You’ve made the plunge to SAP HANA! Congratulations! Now what?
With two small boys, my wife and I recently decided it was time to get a larger car. We knew exactly what we wanted – 3 rows of seats, good gas mileage and state of the art safety features. After reading countless reviews, speaking with others who had similar vehicles and sifting through online literature, we finally made a purchase.
We’ve had the new car for 6 months now and love it! Functionally, it gave us exactly what we needed. Perhaps more importantly, however, are all the capabilities of the car which weren’t part of our buying criteria. Yes, we now have additional space and safety features but the larger vehicle also enabled so much more. We are now considering using the vehicle for towing a camping trailer for family vacations and have used the new vehicle on several occasions for home improvement projects, hauling the Christmas tree home, road trips with other families, etc. It was purchased for pragmatic functionality but enables so much more than we expected.

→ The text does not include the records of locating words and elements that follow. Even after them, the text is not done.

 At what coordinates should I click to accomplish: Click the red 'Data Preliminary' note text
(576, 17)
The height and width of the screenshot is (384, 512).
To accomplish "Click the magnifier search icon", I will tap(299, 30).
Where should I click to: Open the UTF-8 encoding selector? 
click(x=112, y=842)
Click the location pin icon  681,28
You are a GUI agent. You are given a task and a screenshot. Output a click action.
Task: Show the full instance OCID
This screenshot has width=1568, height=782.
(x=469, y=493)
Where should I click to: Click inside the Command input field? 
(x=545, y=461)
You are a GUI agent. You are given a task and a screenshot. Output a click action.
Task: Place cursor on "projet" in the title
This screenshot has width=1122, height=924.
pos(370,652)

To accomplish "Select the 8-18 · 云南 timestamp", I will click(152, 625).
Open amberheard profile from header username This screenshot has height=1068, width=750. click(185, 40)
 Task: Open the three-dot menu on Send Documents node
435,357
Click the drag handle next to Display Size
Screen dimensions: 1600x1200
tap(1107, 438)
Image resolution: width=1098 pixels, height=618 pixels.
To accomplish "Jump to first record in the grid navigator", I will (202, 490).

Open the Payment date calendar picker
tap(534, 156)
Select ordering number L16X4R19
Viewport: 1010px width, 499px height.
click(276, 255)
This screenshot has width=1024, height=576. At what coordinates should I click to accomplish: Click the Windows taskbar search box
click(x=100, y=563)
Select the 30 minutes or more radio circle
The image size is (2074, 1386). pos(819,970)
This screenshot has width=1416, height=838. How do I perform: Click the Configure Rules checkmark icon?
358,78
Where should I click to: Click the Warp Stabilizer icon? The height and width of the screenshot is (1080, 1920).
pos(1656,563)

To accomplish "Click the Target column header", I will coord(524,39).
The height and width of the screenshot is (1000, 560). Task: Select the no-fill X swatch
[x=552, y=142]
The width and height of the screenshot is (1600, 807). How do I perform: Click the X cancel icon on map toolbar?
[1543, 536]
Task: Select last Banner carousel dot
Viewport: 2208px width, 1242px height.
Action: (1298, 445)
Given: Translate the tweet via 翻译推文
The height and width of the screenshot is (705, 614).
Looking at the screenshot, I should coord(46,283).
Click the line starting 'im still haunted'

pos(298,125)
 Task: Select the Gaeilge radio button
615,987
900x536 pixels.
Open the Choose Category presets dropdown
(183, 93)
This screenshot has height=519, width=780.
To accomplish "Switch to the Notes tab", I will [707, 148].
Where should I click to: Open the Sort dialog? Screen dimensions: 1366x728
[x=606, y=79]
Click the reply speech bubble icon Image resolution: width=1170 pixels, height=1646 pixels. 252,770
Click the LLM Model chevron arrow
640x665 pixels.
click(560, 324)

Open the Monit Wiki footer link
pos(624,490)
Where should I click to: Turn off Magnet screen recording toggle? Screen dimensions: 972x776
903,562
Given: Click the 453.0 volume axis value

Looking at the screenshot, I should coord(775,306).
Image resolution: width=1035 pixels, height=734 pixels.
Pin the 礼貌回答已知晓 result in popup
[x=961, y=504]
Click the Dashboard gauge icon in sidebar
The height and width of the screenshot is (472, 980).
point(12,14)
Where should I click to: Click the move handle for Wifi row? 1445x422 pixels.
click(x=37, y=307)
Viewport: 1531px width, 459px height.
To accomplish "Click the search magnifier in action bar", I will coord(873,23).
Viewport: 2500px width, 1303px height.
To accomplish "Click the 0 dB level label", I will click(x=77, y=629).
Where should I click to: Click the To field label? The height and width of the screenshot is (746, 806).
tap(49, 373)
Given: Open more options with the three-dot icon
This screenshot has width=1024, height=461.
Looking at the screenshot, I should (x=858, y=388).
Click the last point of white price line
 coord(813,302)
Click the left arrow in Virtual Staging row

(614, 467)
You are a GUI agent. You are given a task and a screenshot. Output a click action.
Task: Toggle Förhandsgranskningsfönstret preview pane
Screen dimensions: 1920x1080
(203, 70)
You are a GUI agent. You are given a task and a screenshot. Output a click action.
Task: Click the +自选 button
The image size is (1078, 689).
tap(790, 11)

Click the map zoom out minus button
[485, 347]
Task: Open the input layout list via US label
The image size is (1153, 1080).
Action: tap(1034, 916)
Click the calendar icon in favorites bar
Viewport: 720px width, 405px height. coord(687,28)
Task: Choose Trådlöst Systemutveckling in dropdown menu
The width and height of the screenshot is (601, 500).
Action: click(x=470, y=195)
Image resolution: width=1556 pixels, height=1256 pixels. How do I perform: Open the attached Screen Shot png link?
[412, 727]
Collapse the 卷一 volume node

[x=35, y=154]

When I speak to utilities about their journey with SAP HANA, many customers have a similar innovation journey. They are initially drawn to moving their SAP environment to HANA to speed up reporting and transactional processing, reduce database size and streamline their IT footprint. After the transition to HANA, they often begin using the platform as a catalyst for innovation. This is a natural cycle which most of our customers encounter. In McKinsey’s recent article, ‘The digital utility: New opportunities and challenges’1, the concept of the ‘dual speed’ IT department; one which must keep the lights on while also innovating through agile and innovative techniques, is introduced.
I’d like to highlight two innovations stories which have recently caught my attention. In a typical agile fashion, these projects took a matter of weeks to complete from start to finish and quickly gave these utilities a glimpse into the ‘art of the possible’ with HANA.
Innovation Use Case 1 – Fraud Analytics
Fraud is a problem or all utilities, regardless of size or location. A very small subset of ‘creative’ customers can drive up the cost to serve for utilities and in turn, their customer base. Too often, utilities struggle to detect fraudulent scenarios such as scamming the collections cycle or meter tampering. Analyzing very large sets of data to understand trends in the customer base is the first step to identifying and stopping fraud. A large multijurisdictional utility recently engaged SAP to help with this analysis. What once was not possible with legacy reporting tools on standard databases could now be executed quickly and accurately using SAP HANA. Visualizing this massive amount of data from various source systems using embedded geospatial capabilities allowed the utility to understand premises with a high likelihood for fraud. Directly within the geospatial user interface, users were able to create and route work orders for further investigation and follow-up appropriately.
Innovation Use Case 2 – Pipeline Safety
With an increasing emphasis on pipeline safety, gas utilities across the country are developing state-of-the-art methods to understand asset performance and perform predictive maintenance. One such utility worked with SAP to perform their analysis using SAP HANA. Leveraging data from their ERP application, GIS and legacy CIS, they used HANA to analyze the data in real time. This allowed the utility to model a more efficient field workforce, understand assets which may need attention and prioritize the maintenance on these assets based on the potential impact of failure.
These two examples provide a small glimpse into how utilities are leveraging their HANA investment for more than a performant database. Much like my experience with our new car which was initially purchased for its functional purpose, the true value of the investment lies with the potential it enables. Solving often complex, new and high significance business priorities enables users to get the most from their purchase.
What will your use case for innovation be?
1Adrian Booth, Niko Mohr, and Peter Peters “The digital utility: New opportunities and challenges” May 2016.